§ EXERCISE AIM
Update every row below by replacing "swatch" with "chip", keeping everything else unchanged. Leave the pictures out of your output.

Raw rows:

- - - -

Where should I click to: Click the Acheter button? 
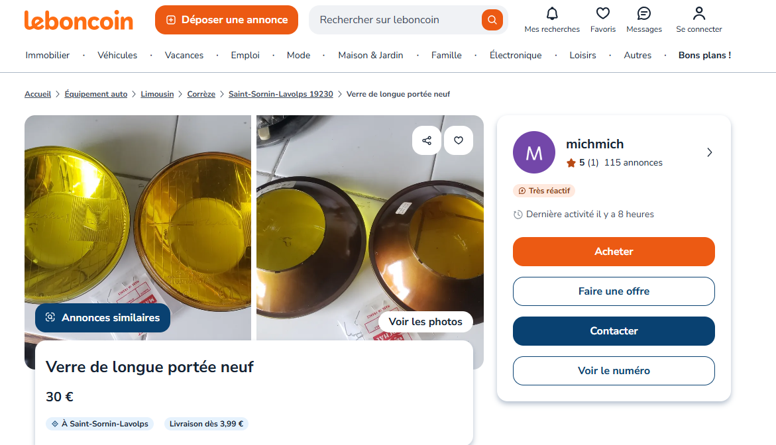point(614,252)
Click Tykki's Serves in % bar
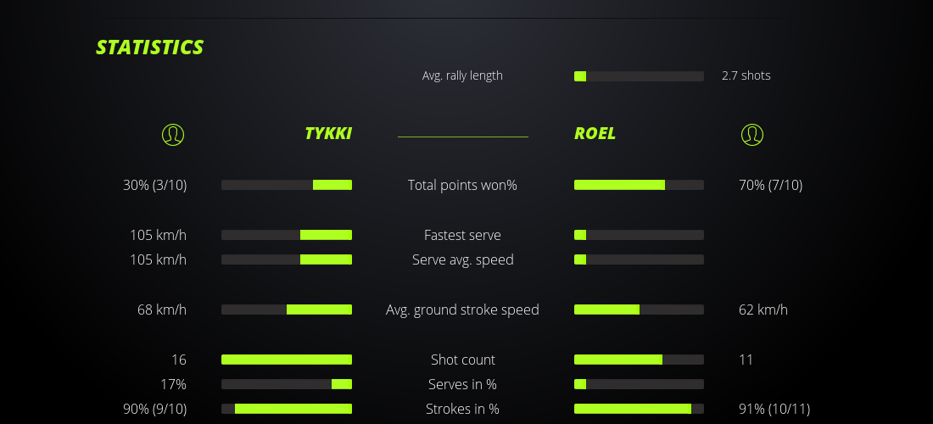The height and width of the screenshot is (424, 933). pos(287,384)
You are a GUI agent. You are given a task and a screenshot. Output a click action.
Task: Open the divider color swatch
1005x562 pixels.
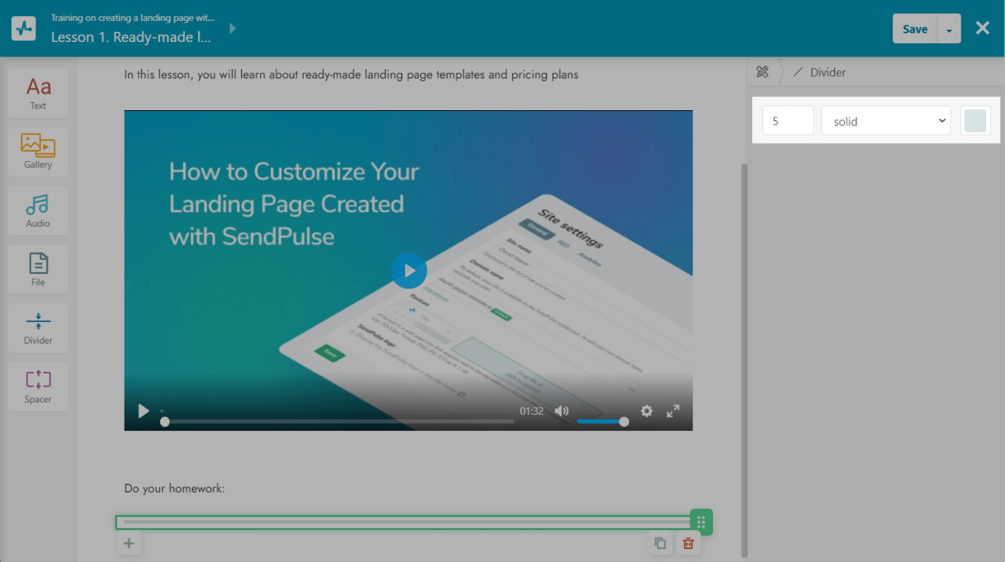coord(975,121)
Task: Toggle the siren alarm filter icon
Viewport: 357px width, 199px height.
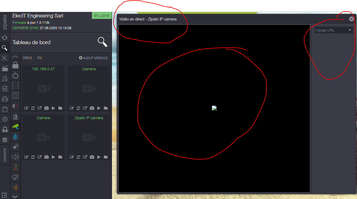Action: point(15,116)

- - - -

§ REPLY
Where should I click to: Click the Acheter button? 
point(614,252)
Click Tykki's Serves in % bar
The height and width of the screenshot is (424, 933). pos(287,384)
You are a GUI agent. You are given a task and a screenshot. Output a click action.
Task: Open the divider color chip
1005x562 pixels.
coord(975,121)
Task: Toggle the siren alarm filter icon
Viewport: 357px width, 199px height.
Action: point(15,116)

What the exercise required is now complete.